**Jobs:**
a – In the Dahlgren passage, reproduce everything from "However, fatefully, one" down to "to Rear Admiral.", substituting "commodore" for every occurrence of "captain".
b – Extend the Dahlgren passage onward from its final sentence.

The United States Navy had equipped several ships with 8-inch Paixhans guns
of 63 and 55 cwt. in 1845, and later a 10-inch shell gun of 86 cwt. In 1854,
the six Merrimack-class warships were equipped with 9-inch Dahlgren shell
guns. By 1856, the Dahlgren gun had become the standard armament of the
United States Navy.
The boat howitzer derived from a requirement realized during the
Mexican-American War. During that war, naval landing parties were armed with
a variety of army ordnance, often too heavy and cumbersome for use with the
landing boats. Dahlgren first experimented with standard Army issue
12-pounder mountain howitzers before devising his own system of guns. The
boat howitzers came in four basic types: small, light (or medium), and heavy
versions of the 12-pounder and a larger 24-pounder. All conformed to the same
basic shape, straight gun tubes with no adorning bands or clefts. Elevation
was made via a screw threaded into the knob at the breech. Instead of by
traditional trunnions, the guns were attached to the carriage by a loop under
the barrel. The Dahlgren system also included mounting carriages that
facilitated various employments of the guns. A single-axle metal carriage was
designed for shore use. A bed-type carriage was used on small boats, with a
rail system to allow the gun to be trained fore, aft and broadside of the
boat. A similar mount was offered for shipboard use. The system of boat
howitzers was used by the navy well into the 1890s, with some examples used
in ceremonial purposes into the 20th Century.
However, fatefully, one of the "Dahlgrens" exploded on being tested
in 1860, causing Navy regulations to require the use of much lower levels of
powder until 1864, well into the Civil War. The commander of USS Monitor felt
that had his gunner packed the cannons with a full charge, he might have been
able to destroy CSS Virginia.
In 1861, Dahlgren's commander at the Navy Yard resigned to join the
Confederate navy, and President Abraham Lincoln wanted to name Lieutenant
Dahlgren to the post of Commander of the Washington Navy Yard. By law,
however, that position could only be held by an officer with a rank of
captain or above. Lincoln successfully persuaded Congress to pass a special
act legalizing Dahlgren's appointment to the yard, and, in July 1862,
Dahlgren was promoted to the rank of captain and made chief of the Bureau of
Ordnance. Then in February 1863 he was promoted to Rear Admiral.

**Provided data:**
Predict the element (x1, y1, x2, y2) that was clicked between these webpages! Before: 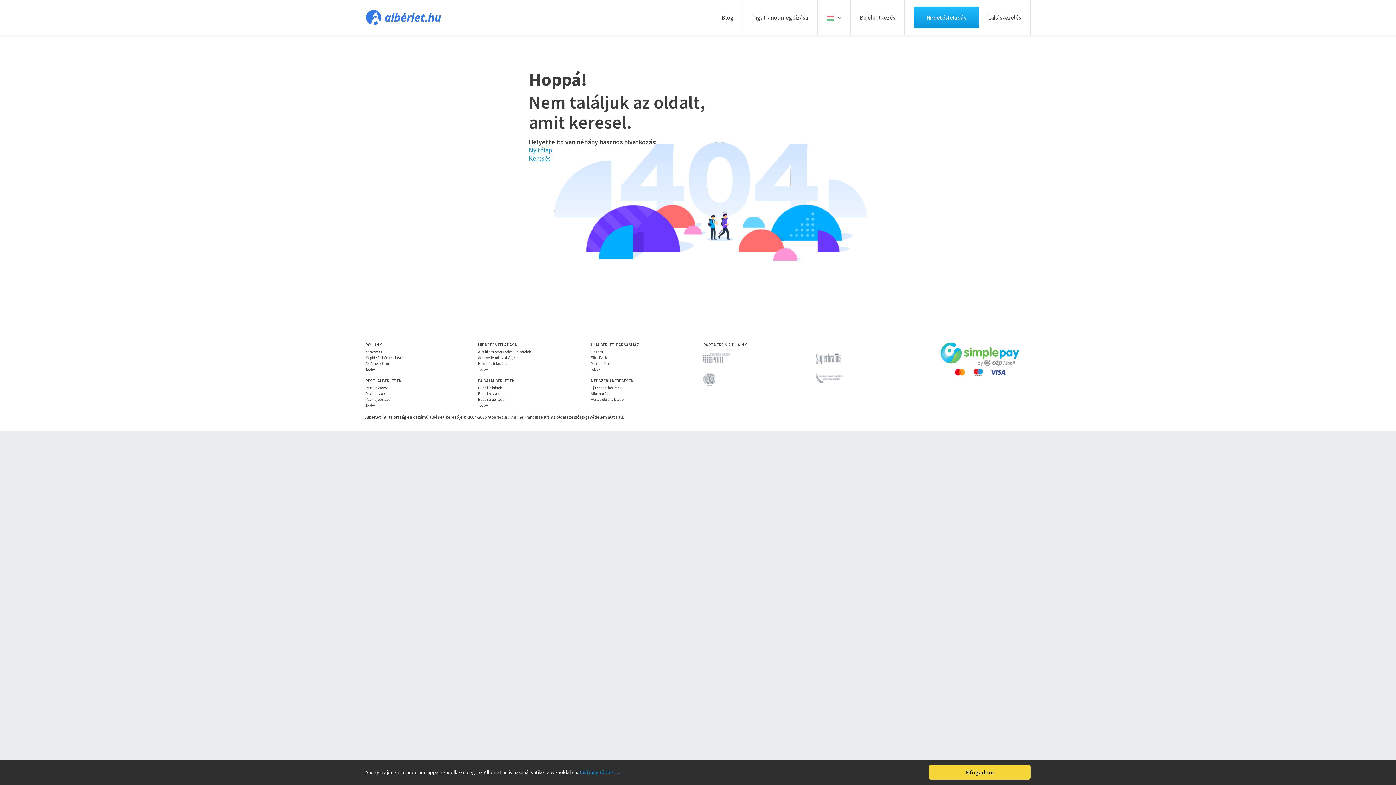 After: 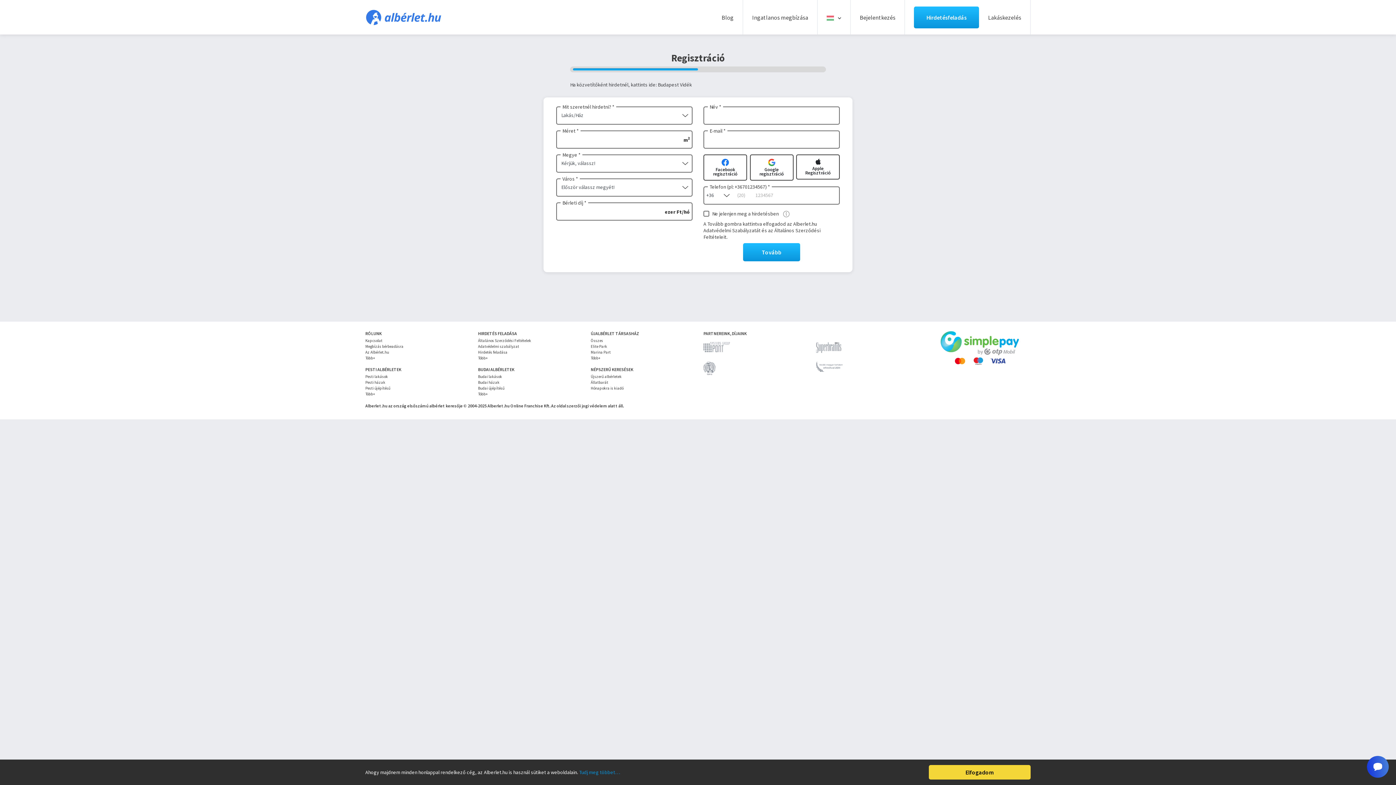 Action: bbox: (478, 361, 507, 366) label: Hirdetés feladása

**Expected answers:**
a –
However, fatefully, one of the "Dahlgrens" exploded on being tested
in 1860, causing Navy regulations to require the use of much lower levels of
powder until 1864, well into the Civil War. The commander of USS Monitor felt
that had his gunner packed the cannons with a full charge, he might have been
able to destroy CSS Virginia.
In 1861, Dahlgren's commander at the Navy Yard resigned to join the
Confederate navy, and President Abraham Lincoln wanted to name Lieutenant
Dahlgren to the post of Commander of the Washington Navy Yard. By law,
however, that position could only be held by an officer with a rank of
commodore or above. Lincoln successfully persuaded Congress to pass a special
act legalizing Dahlgren's appointment to the yard, and, in July 1862,
Dahlgren was promoted to the rank of commodore and made chief of the Bureau of
Ordnance. Then in February 1863 he was promoted to Rear Admiral.

b –
Dahlgren took command of the South Atlantic Blockading Squadron in 1863. In
1864, he helped William Tecumseh Sherman secure Savannah, Georgia. In 1869,
he returned to the Washington Navy Yard where he served until his death.
The Naval station in Dahlgren, Virginia, Dahlgren Hall at the United States
Naval Academy in Annapolis, Maryland, and several ships were named for him,
as was Dahlgren, Illinois, and Dahlgren Township, Minnesota.
Dahlgren's son Colonel Ulric Dahlgren was killed during the Civil War in a
cavalry raid on Richmond, Virginia, while carrying out an alleged
assassination plot against Jefferson Davis and the Confederate Cabinet. The
plot is known as the Dahlgren Affair. The admiral was deeply troubled by his
son's death and role in this event. Despite Radical Republican associations,
John Dahlgren's younger brother Charles G. Dahlgren (1811–1888) was a strong
proponent of slave ownership and was a Confederate Brigadier General,
Commander of the 3rd Brigade, Army of Mississippi, which he personally
funded.
Personal life
In 1865, Dahlgren married Madeleine Vinton, daughter of Congressman Samuel
Finley Vinton and Romaine Madeleine Bureau, and the widow of Daniel Convers
Goddard, first Assistant Secretary of the newly-created U.S. Department of
the Interior. Madeleine was a well-known author in her own right. Their
children were John Vinton Dahlgren, who married Elizabeth Wharton Drexel;
Eric Bernard Dahlgren, Sr., who married Lucy Wharton Drexel; and Ulrica
Dahlgren, who married Josiah Pierce, and was the grandmother of Romaine
Dahlgren Pierce, wife of David Mountbatten, 3rd Marquess of Milford Haven.